# What needs to be done
Select and reproduce each line of the listing below that bears the string "Given".

---

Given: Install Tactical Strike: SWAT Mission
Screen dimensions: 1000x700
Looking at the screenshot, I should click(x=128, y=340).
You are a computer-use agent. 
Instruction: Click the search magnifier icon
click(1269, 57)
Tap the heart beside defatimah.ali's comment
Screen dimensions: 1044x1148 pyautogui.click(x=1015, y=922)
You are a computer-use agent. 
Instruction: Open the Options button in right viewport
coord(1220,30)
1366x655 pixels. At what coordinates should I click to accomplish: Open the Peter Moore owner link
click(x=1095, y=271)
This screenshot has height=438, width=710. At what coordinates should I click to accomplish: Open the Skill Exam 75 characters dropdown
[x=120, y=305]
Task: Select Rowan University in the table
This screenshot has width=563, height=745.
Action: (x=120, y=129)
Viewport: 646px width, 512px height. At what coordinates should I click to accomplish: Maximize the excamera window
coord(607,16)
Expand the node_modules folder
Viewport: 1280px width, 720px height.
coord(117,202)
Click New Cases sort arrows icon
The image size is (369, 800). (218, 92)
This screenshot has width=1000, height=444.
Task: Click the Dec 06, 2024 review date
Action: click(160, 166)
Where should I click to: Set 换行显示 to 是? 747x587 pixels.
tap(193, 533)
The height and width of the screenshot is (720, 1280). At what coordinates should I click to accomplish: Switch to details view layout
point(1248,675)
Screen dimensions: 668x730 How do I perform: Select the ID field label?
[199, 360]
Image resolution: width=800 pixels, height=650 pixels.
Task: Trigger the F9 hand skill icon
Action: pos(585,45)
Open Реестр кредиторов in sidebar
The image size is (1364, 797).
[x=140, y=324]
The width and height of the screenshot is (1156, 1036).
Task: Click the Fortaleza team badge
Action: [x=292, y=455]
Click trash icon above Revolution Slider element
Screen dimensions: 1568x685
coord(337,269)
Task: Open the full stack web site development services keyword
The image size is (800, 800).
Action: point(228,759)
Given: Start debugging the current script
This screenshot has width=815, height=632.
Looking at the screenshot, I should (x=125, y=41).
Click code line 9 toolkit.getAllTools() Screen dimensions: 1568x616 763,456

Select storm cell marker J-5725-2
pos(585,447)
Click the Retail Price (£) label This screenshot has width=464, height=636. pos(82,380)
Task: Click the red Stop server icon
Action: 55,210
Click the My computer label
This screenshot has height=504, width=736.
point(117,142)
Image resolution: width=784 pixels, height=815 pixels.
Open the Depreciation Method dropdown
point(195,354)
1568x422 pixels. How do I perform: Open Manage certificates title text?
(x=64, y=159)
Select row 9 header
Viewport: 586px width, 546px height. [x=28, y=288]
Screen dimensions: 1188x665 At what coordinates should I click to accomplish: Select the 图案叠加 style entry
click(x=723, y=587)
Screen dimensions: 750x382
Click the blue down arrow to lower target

---

# Completed task
Given: Install Tactical Strike: SWAT Mission
Given: Start debugging the current script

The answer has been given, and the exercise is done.